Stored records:
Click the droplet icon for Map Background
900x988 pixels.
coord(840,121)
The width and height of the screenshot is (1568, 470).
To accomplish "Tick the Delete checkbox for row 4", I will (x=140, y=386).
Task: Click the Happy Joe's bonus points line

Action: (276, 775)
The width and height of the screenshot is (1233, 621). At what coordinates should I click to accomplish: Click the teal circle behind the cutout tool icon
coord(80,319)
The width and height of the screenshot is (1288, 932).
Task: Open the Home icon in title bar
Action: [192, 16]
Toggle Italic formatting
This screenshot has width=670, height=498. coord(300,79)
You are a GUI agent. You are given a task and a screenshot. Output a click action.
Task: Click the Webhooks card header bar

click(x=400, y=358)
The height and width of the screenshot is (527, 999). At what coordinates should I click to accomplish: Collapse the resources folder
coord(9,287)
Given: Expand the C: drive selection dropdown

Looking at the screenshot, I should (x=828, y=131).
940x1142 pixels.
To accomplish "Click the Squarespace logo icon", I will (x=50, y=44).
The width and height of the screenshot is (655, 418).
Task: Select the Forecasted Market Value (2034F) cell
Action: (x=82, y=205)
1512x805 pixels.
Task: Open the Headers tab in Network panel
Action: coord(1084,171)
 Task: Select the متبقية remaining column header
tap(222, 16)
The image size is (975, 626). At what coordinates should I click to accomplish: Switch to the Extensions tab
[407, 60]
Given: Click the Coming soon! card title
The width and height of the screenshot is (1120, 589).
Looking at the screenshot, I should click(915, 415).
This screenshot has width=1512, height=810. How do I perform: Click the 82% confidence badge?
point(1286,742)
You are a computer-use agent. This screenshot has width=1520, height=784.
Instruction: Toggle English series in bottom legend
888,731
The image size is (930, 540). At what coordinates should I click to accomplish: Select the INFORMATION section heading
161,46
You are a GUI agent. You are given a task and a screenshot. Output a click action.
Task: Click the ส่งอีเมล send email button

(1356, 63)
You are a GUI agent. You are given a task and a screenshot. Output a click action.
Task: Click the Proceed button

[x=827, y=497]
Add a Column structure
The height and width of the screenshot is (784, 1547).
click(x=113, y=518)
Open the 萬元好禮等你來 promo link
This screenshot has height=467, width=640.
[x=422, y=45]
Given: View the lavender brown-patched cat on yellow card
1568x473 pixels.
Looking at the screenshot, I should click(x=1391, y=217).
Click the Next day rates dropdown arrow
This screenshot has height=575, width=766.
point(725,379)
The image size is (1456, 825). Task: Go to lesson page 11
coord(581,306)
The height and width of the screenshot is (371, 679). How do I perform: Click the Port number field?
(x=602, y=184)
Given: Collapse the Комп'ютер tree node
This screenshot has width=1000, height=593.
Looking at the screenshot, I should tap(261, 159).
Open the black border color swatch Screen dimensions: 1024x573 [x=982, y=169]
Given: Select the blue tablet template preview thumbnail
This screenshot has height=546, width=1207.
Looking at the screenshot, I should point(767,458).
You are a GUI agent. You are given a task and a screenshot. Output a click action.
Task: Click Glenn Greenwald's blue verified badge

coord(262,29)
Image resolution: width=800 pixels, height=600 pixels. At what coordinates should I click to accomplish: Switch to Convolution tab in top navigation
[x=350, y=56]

**Directions**
Return all the lines above exactly as given.

**Task result**
Click the droplet icon for Map Background
900x988 pixels.
coord(840,121)
The width and height of the screenshot is (1568, 470).
To accomplish "Tick the Delete checkbox for row 4", I will (x=140, y=386).
Task: Click the Happy Joe's bonus points line

Action: (276, 775)
The width and height of the screenshot is (1233, 621). At what coordinates should I click to accomplish: Click the teal circle behind the cutout tool icon
coord(80,319)
The width and height of the screenshot is (1288, 932).
Task: Open the Home icon in title bar
Action: [192, 16]
Toggle Italic formatting
This screenshot has width=670, height=498. coord(300,79)
You are a GUI agent. You are given a task and a screenshot. Output a click action.
Task: Click the Webhooks card header bar

click(x=400, y=358)
The height and width of the screenshot is (527, 999). At what coordinates should I click to accomplish: Collapse the resources folder
coord(9,287)
Given: Expand the C: drive selection dropdown

Looking at the screenshot, I should (x=828, y=131).
940x1142 pixels.
To accomplish "Click the Squarespace logo icon", I will (x=50, y=44).
The width and height of the screenshot is (655, 418).
Task: Select the Forecasted Market Value (2034F) cell
Action: (x=82, y=205)
1512x805 pixels.
Task: Open the Headers tab in Network panel
Action: coord(1084,171)
 Task: Select the متبقية remaining column header
tap(222, 16)
The image size is (975, 626). At what coordinates should I click to accomplish: Switch to the Extensions tab
[407, 60]
Given: Click the Coming soon! card title
The width and height of the screenshot is (1120, 589).
Looking at the screenshot, I should click(915, 415).
This screenshot has width=1512, height=810. How do I perform: Click the 82% confidence badge?
point(1286,742)
You are a computer-use agent. This screenshot has width=1520, height=784.
Instruction: Toggle English series in bottom legend
888,731
The image size is (930, 540). At what coordinates should I click to accomplish: Select the INFORMATION section heading
161,46
You are a GUI agent. You are given a task and a screenshot. Output a click action.
Task: Click the ส่งอีเมล send email button

(1356, 63)
You are a GUI agent. You are given a task and a screenshot. Output a click action.
Task: Click the Proceed button

[x=827, y=497]
Add a Column structure
The height and width of the screenshot is (784, 1547).
click(x=113, y=518)
Open the 萬元好禮等你來 promo link
This screenshot has height=467, width=640.
[x=422, y=45]
Given: View the lavender brown-patched cat on yellow card
1568x473 pixels.
Looking at the screenshot, I should click(x=1391, y=217).
Click the Next day rates dropdown arrow
This screenshot has height=575, width=766.
point(725,379)
The image size is (1456, 825). Task: Go to lesson page 11
coord(581,306)
The height and width of the screenshot is (371, 679). How do I perform: Click the Port number field?
(x=602, y=184)
Given: Collapse the Комп'ютер tree node
This screenshot has width=1000, height=593.
Looking at the screenshot, I should tap(261, 159).
Open the black border color swatch Screen dimensions: 1024x573 [x=982, y=169]
Given: Select the blue tablet template preview thumbnail
This screenshot has height=546, width=1207.
Looking at the screenshot, I should point(767,458).
You are a GUI agent. You are given a task and a screenshot. Output a click action.
Task: Click Glenn Greenwald's blue verified badge

coord(262,29)
Image resolution: width=800 pixels, height=600 pixels. At what coordinates should I click to accomplish: Switch to Convolution tab in top navigation
[x=350, y=56]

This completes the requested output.